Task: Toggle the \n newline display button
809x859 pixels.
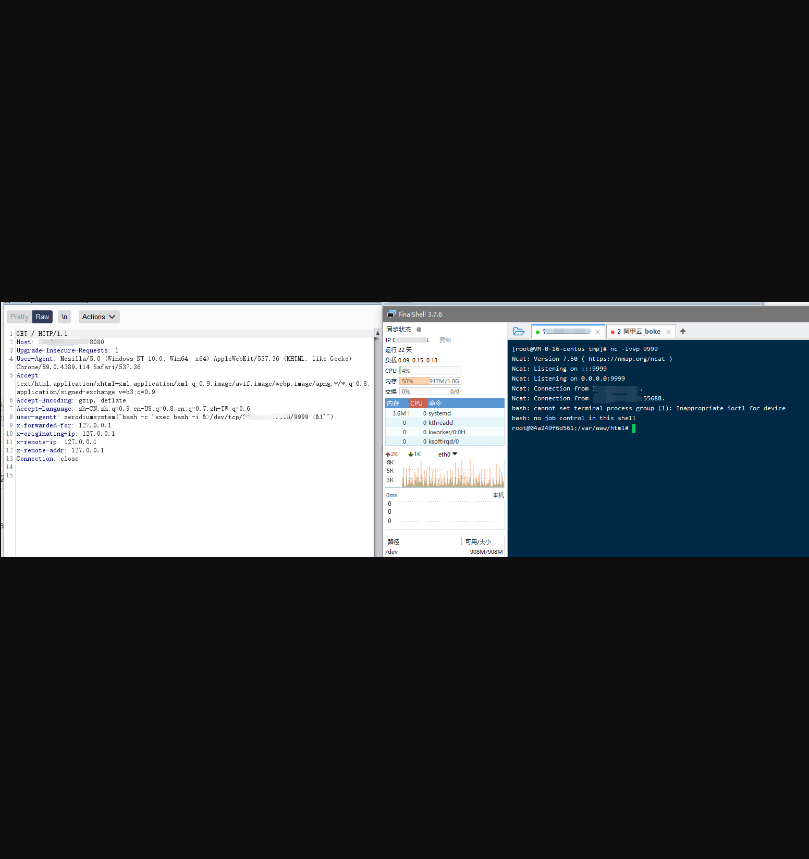Action: tap(64, 316)
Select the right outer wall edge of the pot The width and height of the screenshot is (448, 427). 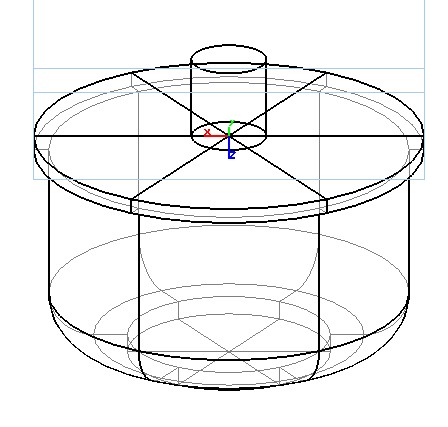(409, 238)
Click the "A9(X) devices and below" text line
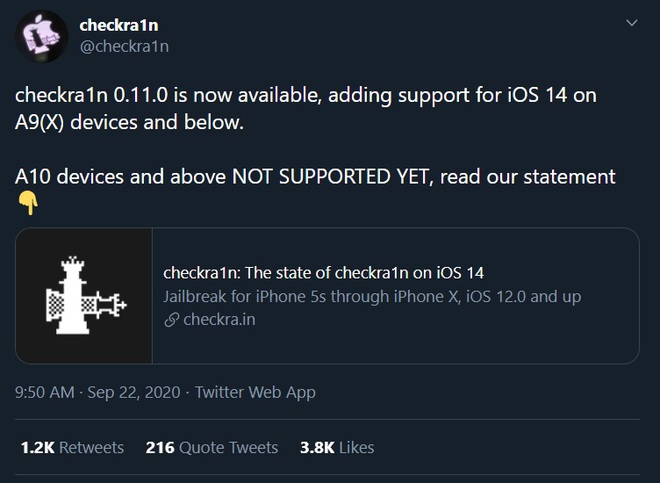Viewport: 660px width, 483px height. [130, 123]
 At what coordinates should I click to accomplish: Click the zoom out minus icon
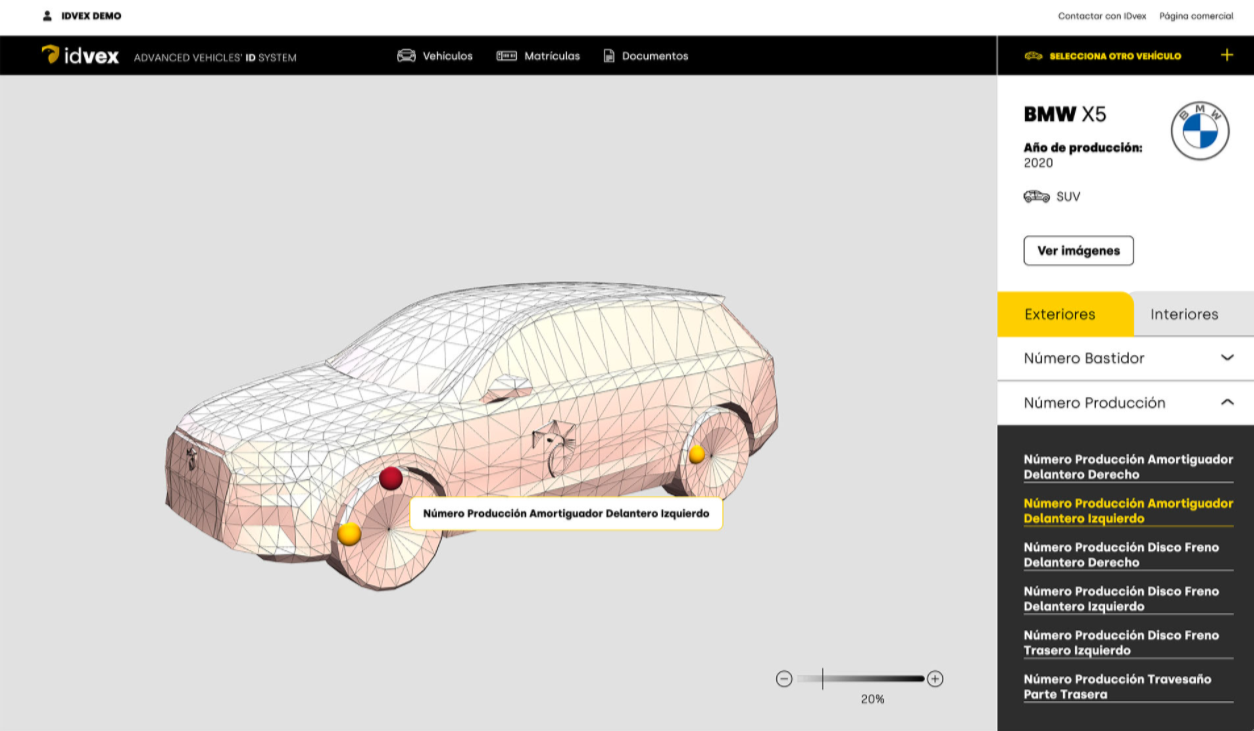pos(784,679)
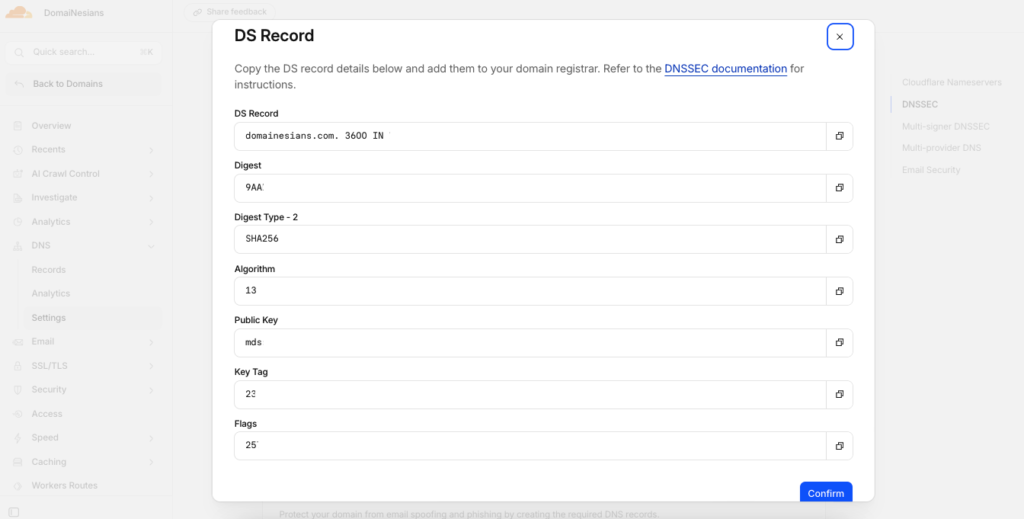The height and width of the screenshot is (519, 1024).
Task: Focus the Quick search box
Action: point(83,52)
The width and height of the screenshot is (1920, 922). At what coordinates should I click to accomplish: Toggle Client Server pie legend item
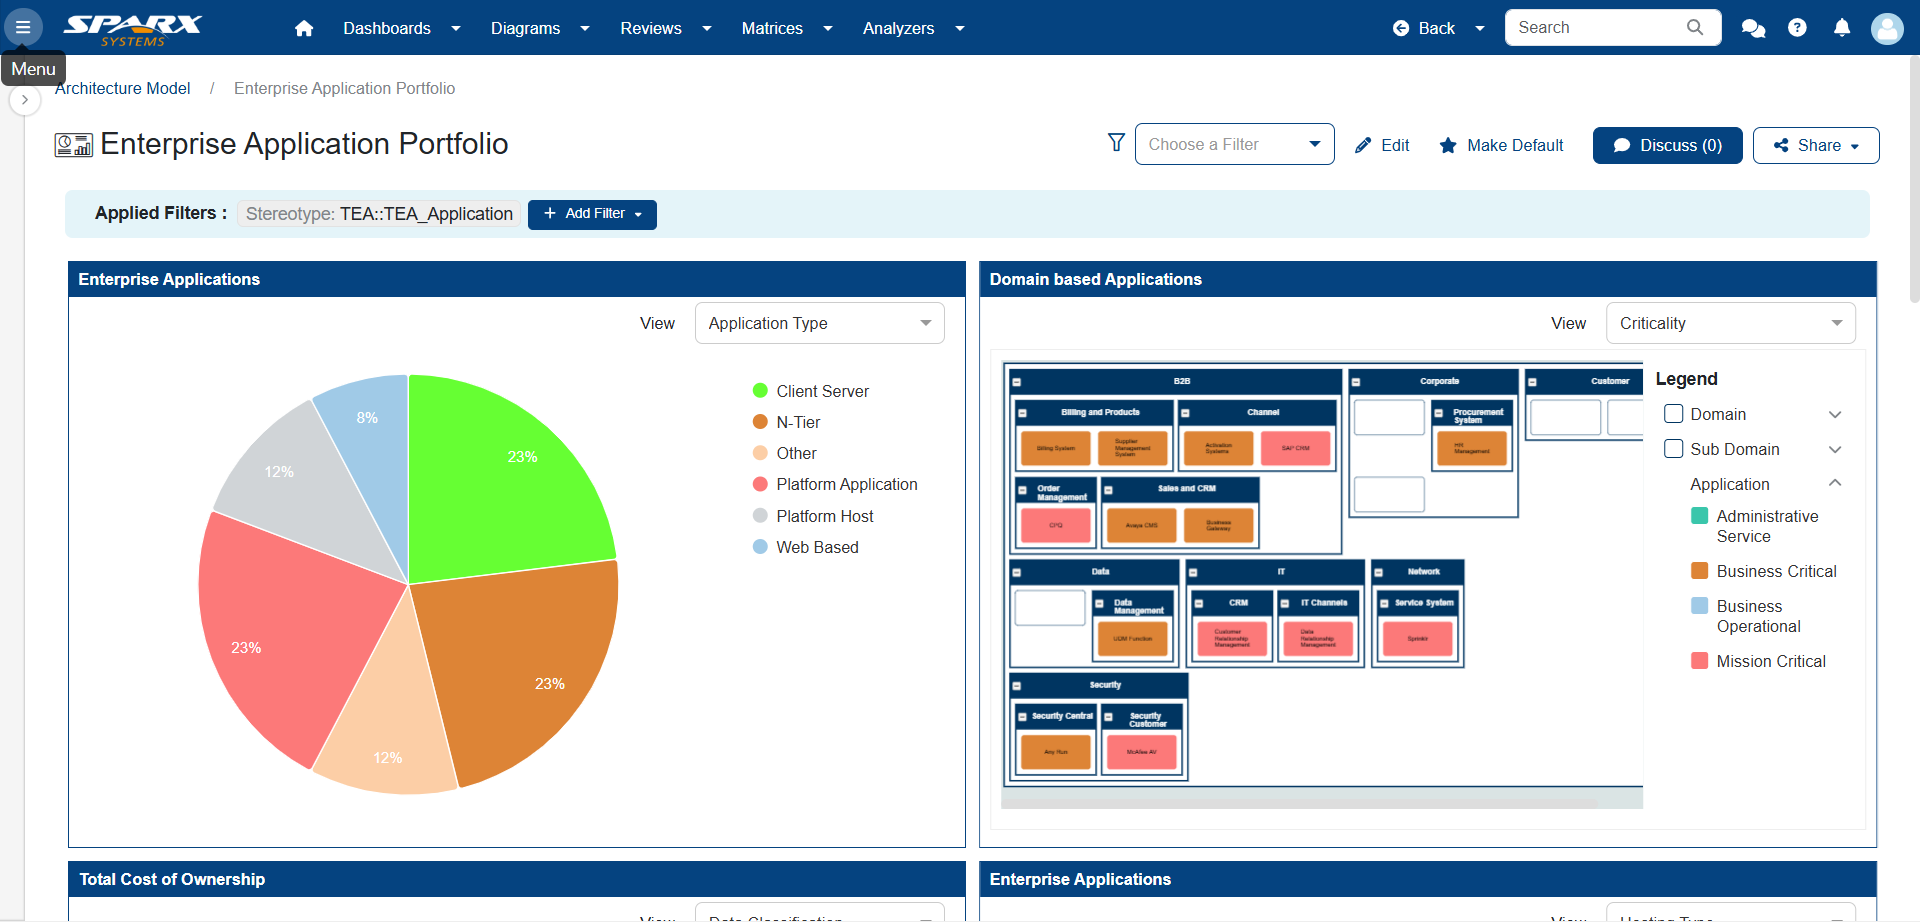[x=810, y=391]
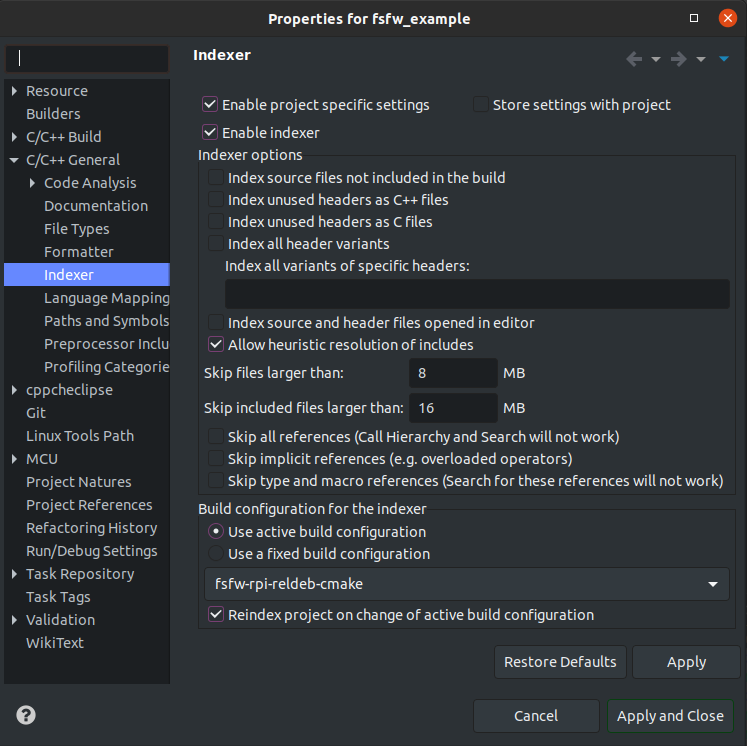
Task: Select Paths and Symbols in sidebar
Action: 107,321
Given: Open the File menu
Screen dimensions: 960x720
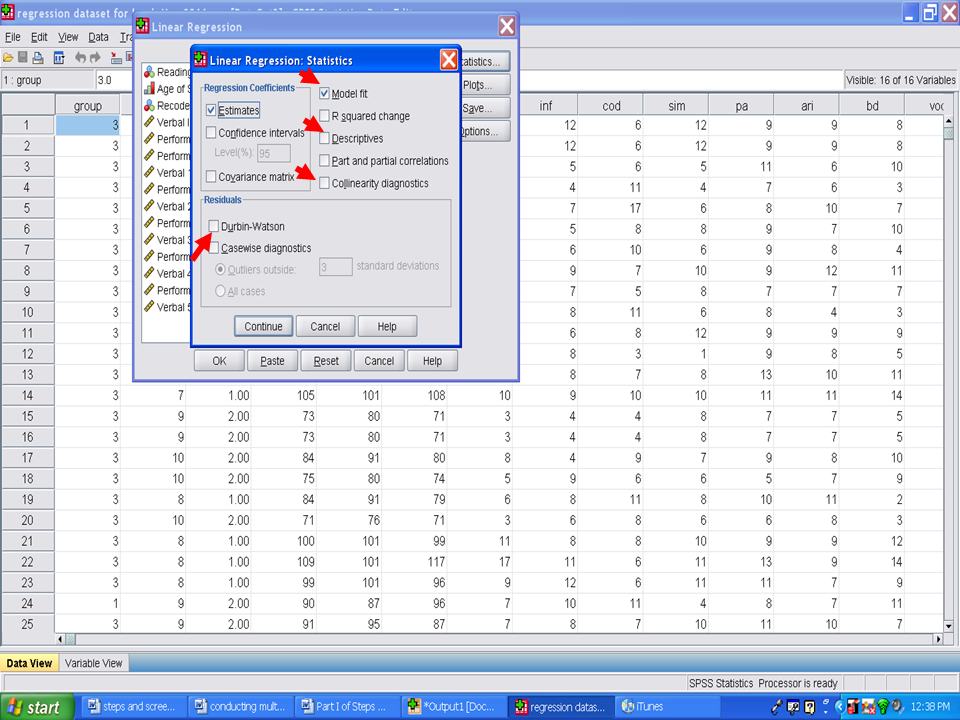Looking at the screenshot, I should pyautogui.click(x=13, y=37).
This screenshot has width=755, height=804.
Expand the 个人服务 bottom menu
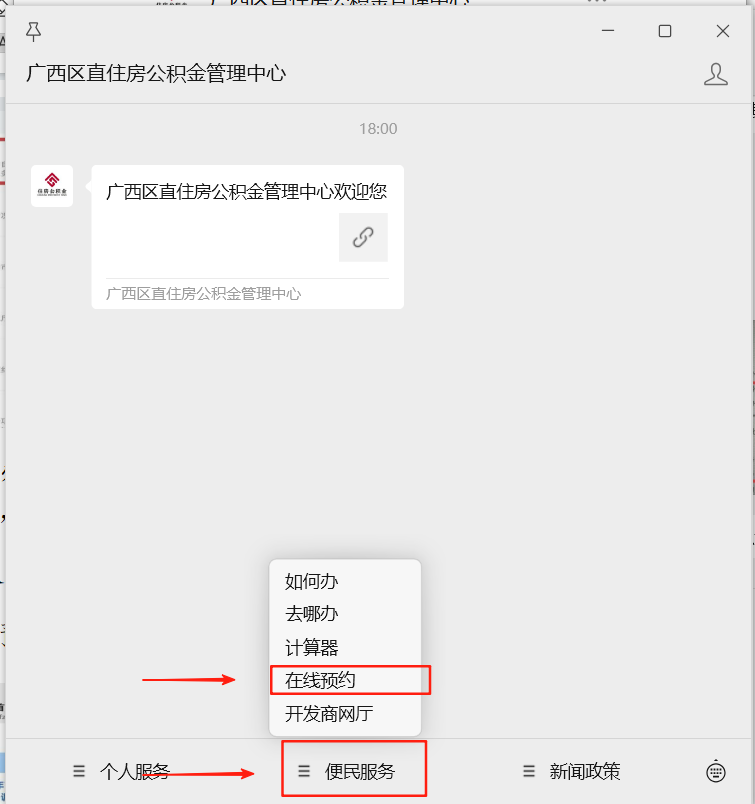122,771

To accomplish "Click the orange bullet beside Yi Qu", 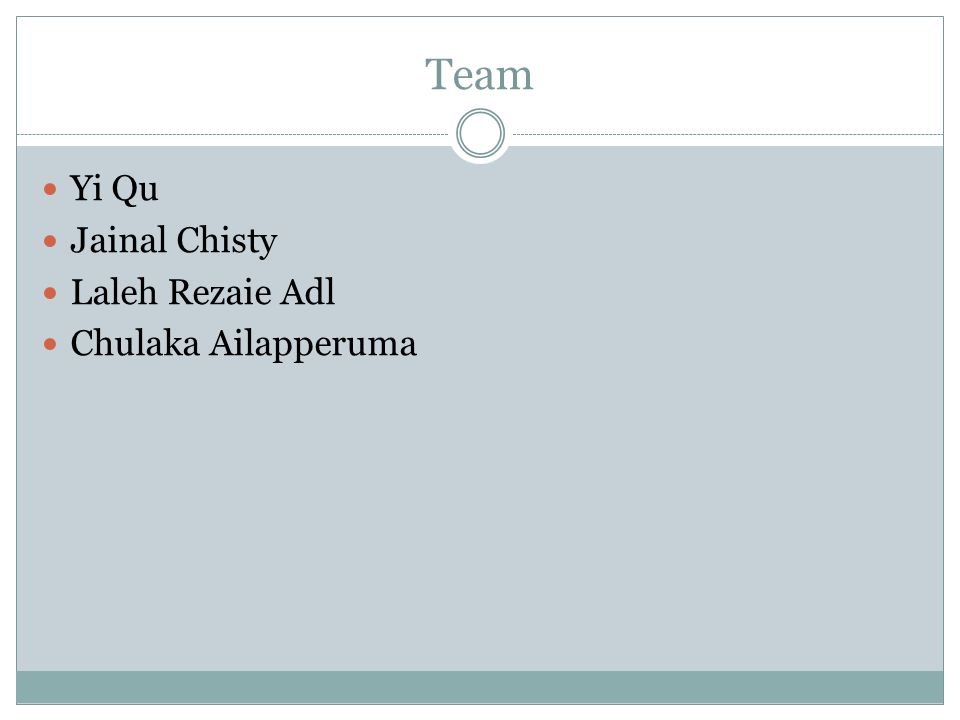I will pos(50,189).
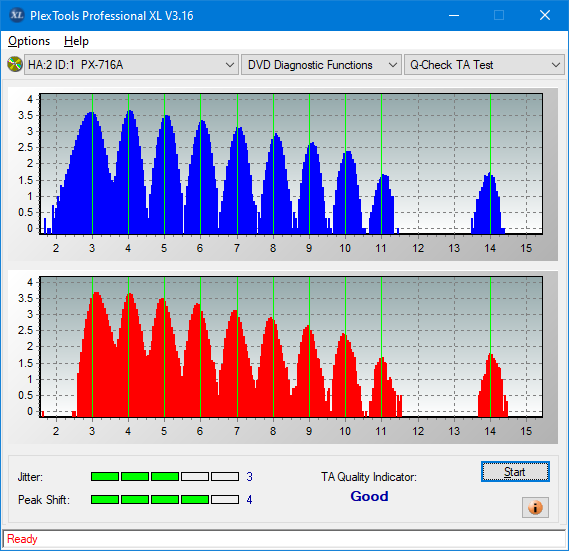Click the first green Jitter bar segment

[105, 476]
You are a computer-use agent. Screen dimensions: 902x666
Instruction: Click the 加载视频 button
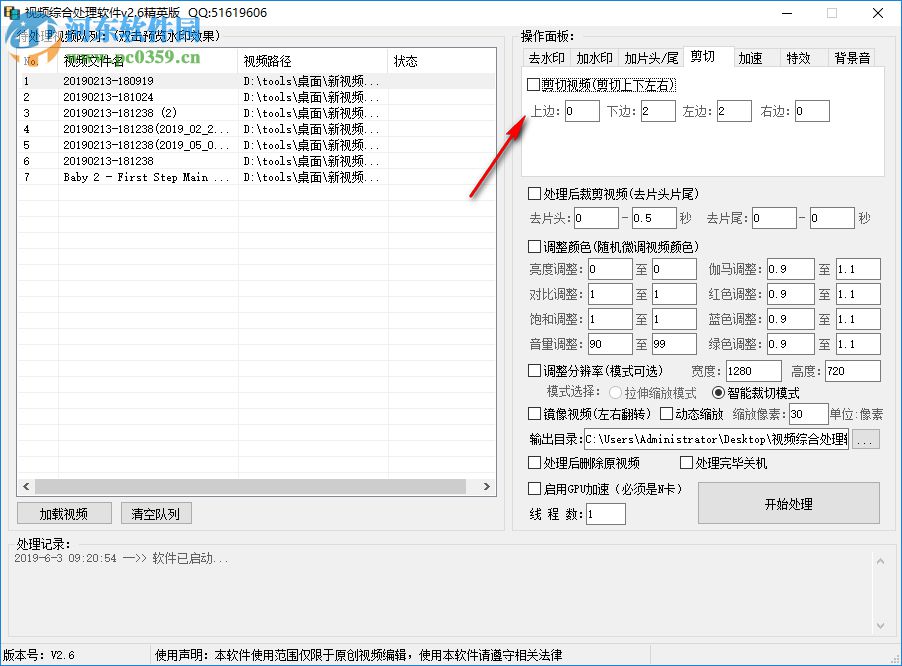[x=63, y=512]
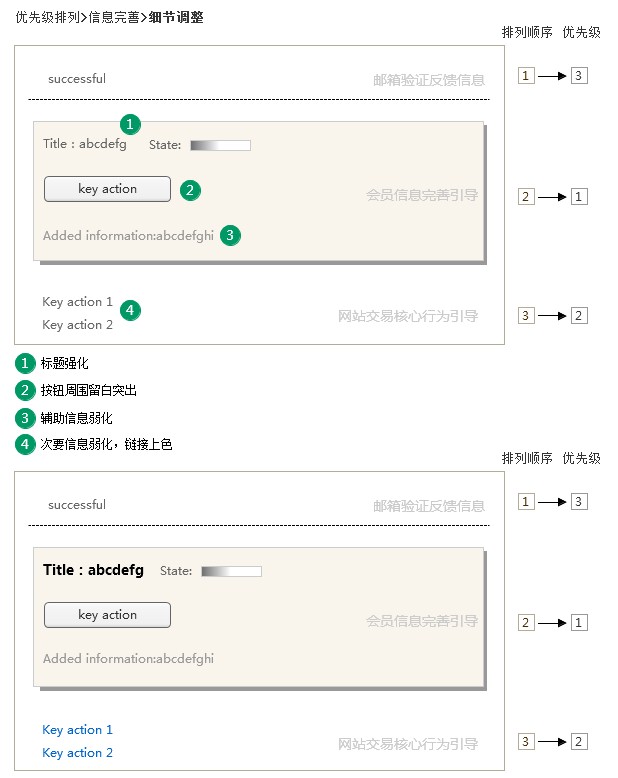Click the gray Key action 2 text in upper mockup

pos(78,325)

·····

Set down nothing but the lines from the one containing "You are a computer-use" to the final line above, both included, with every picture left out.

▶ [Response for this exercise]
You are a computer-use agent. Screen dimensions: 902x666
Instruction: Click the 加载视频 button
[x=63, y=512]
Click the gray Key action 2 text in upper mockup

pos(78,325)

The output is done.